First off, is it all awkwardness and illiterate children?
Most often, it is the exact opposite: kids and teenagers that are excelling, reading well, and are extraordinarily healthy socially. There are most definitely exceptions: some parents shelter their kids from the real world, normal social interaction, or they don’t stay disciplined. But most families that decide to educate at home are striving for a higher education, and don’t often settle for one that is below average.
What prompted your family to homeschool you?
There were definitely a few things that went into the decision. My parents were committed to upbringing a Christ-like child. By homeschooling me, they would have direct guidance over the kind of literature and worldviews my textbooks would be feeding me daily. My two older brothers graduated from public school, and my Momma had worked in the public school systems. Mom had witnessed poor treatment of children (either behind their backs or in their presence) that she saw hindered them in a place where they should have been actively flourishing. When I was ready for kindergarten, lots of our closest family friends were also homeschooling and they were huge influences. Because of our strong networking and support system to get us started, the decision was made easy.
What is your daily schedule like?
In my elementary years, my youngest brother was still in public school, so I would get up early in the morning and start with my schoolwork. Mom and I would do devotions together, and then we would dig in to my lesson plans for that day – which included unit studies like human anatomy and the rainforest, reading history texts and answering questions, dissecting sentences, art projects, flashcards for memorization, Mom reading a chapter of a classic book to me aloud, math problems, and science experiments.
In middle school, it became a balance of textbooks I could work through solo and still working side by side with my mom in some reading and all of my math studies. I slept in most days, and rearranged my schedule accordingly! Most often I would start school in the late morning, take a lunch break, and finish up in the afternoon depending on my work load for the day.

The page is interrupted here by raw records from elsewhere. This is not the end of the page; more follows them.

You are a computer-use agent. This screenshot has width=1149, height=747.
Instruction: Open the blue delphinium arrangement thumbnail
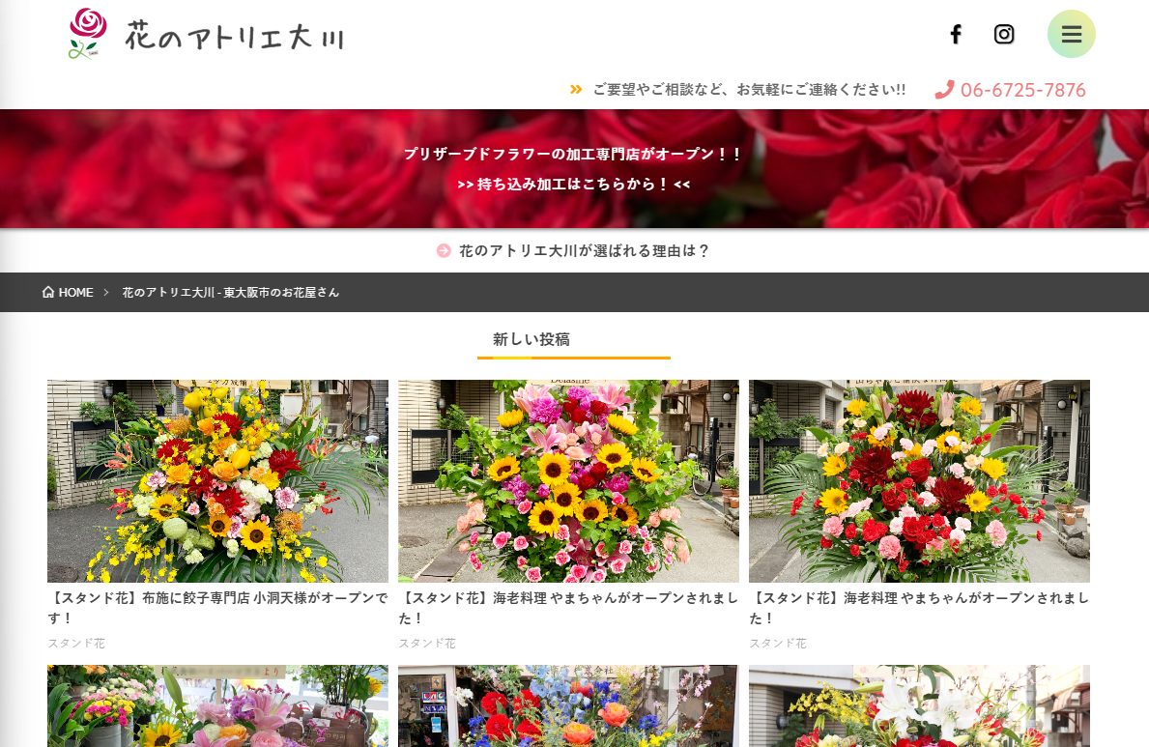pyautogui.click(x=568, y=705)
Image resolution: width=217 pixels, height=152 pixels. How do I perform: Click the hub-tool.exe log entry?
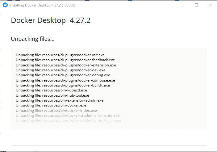pyautogui.click(x=52, y=95)
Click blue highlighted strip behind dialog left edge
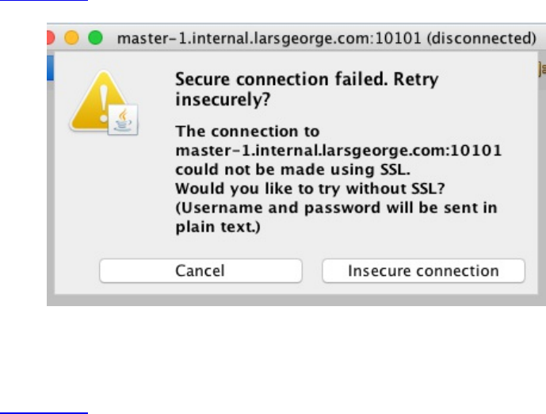This screenshot has width=546, height=414. click(49, 67)
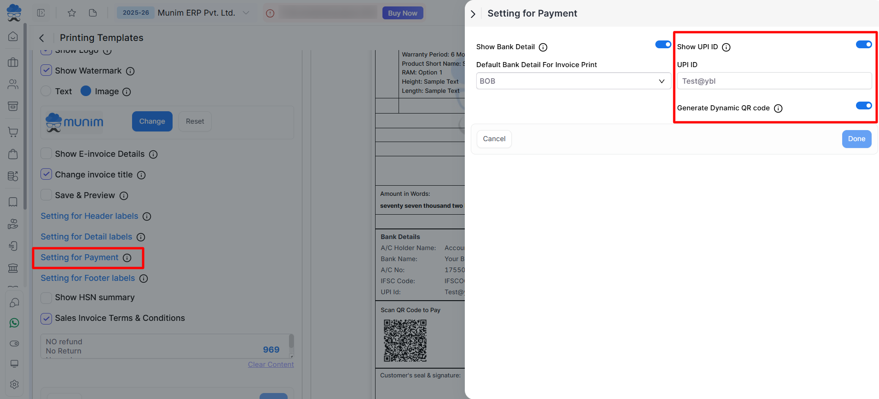Click the star favorites icon
This screenshot has height=399, width=879.
pos(72,13)
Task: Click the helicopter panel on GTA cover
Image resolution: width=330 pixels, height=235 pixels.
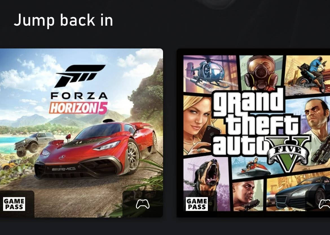Action: pyautogui.click(x=210, y=74)
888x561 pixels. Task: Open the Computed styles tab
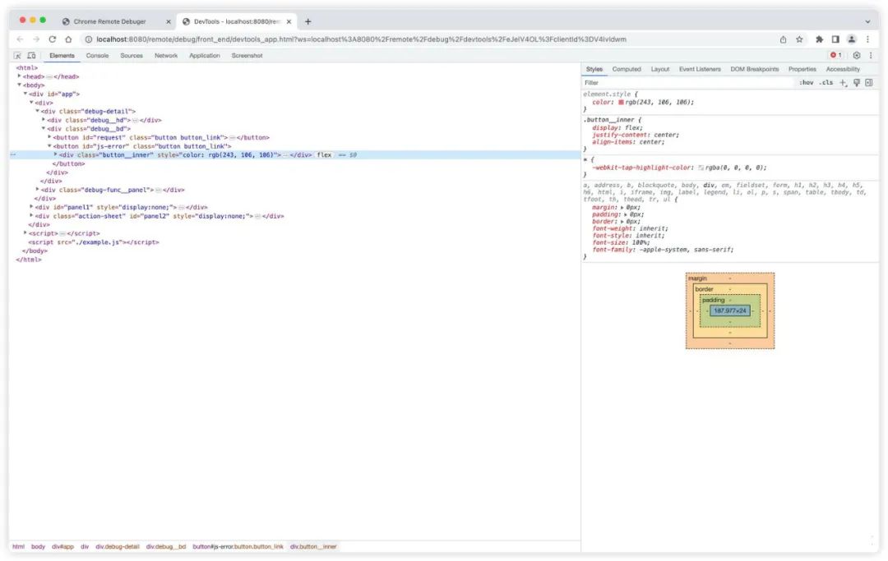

In my past three years of high school, Mom still made up my lesson plans, helped me whenever I had questions, and graded my papers. But, primarily I have taught myself through freshman to junior year. I’ve never stayed with a specific order in lesson plans – so as long as I crossed everything off in my lesson plans for the week, I rearranged the order however I wanted. I’ve worked a part-time job since turning 16, so more often than not I have worked half a day and then done school during the other half.
What are the differences in curriculum when compared to public school?
One of the many beauties of homeschooling, is that you choose your own curriculum! The biggest difference is that you can buy textbooks with Christian worldviews, no matter what the subject is. BUT, that definitely doesn’t mean all homeschoolers are Christians. You can choose whatever curriculum you would like, and most often I had a different curriculum for each subject based on my learning styles and preferences.
Do you still have to take standardized tests, get grades, have a GPA, etc?
I have taken many standardized tests over the years. My mom has always graded everything with discernment and grace, and she has figured up my GPA. As far as HAVING to take tests and show my grades, though, that changes from state to state. I have lived in Iowa, Mississippi, and Kansas, and every state law has looked different. In the standardized tests, I usually tested two grades above average in most subjects so we started to take them less often as I got older and moved to a state that didn’t require them every year.
Was there anything about public school that you felt like you missed?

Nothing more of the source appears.